Multiple gene detection by in situ RT‐PCR in isolated plant cells and tissues

Summary With the number of functional genomic approaches in plant biology increasing daily, the demand for rapid and reliable RNA localization techniques for gene characterization is being felt. We present herein a novel, liquid phase in situ RT‐PCR (IS‐RT‐PCR) protocol using a combination of gene‐specific fluorescent primers and spectral confocal microscopy to localize target RNA in epicotyl sections and xylogenic suspension cultures of Zinnia elegans . Potential sources of artefacts from fixation to gene detection were systematically eliminated using both fluorescent primers and nucleotides for 18S rRNA gene detection, resulting in a set of optimal parameters for IS‐RT‐PCR that may be readily adapted to any target gene.

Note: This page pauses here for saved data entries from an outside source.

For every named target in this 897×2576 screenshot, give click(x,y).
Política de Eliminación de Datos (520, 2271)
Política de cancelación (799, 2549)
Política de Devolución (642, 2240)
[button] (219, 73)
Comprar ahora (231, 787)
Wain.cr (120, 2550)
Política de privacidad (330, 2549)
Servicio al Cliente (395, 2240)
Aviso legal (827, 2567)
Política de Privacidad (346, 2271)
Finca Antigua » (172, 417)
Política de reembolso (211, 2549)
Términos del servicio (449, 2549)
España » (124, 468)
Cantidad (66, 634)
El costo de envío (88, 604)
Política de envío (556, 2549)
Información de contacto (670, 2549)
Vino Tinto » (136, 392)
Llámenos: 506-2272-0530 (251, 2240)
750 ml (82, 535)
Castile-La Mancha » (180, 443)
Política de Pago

By judiciously choosing fluorescent primers with non‐overlapping fluorochromes, we have shown that our technique is readily adapted to multiplex IS‐RT‐PCR, enabling the simultaneous localization of more than one gene within a complex tissue or heterogeneous cell population. A 6‐carboxy‐2′,4,4′,5′,7,7′‐hexachlorofluorescein (6‐HEX)‐labelled primer and a tetrachloro‐6‐carboxy‐fluorescein (TET)‐labelled primer were designed for two marker genes associated with programmed cell death in tracheary elements (TEs): an endonuclease ( Zen1 ) and a cysteine protease ( ZcP4 ), respectively. An additional Cyan5 (Cy5)‐labelled primer was used to monitor 18SrRNA expression. As expected, the 18S signal was constitutively expressed throughout epicotyls sections and living cells in xylogenic in vitro cultures, whereas Zen1 and ZcP4 were co‐localized in forming TEs both in planta and in vitro . Analogous to clustering analysis of gene expression using microarrays to elucidate common metabolic pathways and developmental processes, this novel technique is perfectly adapted to gaining a better understanding of gene function via the coordinated expression of genes in specific cell types of complex tissues and cell populations.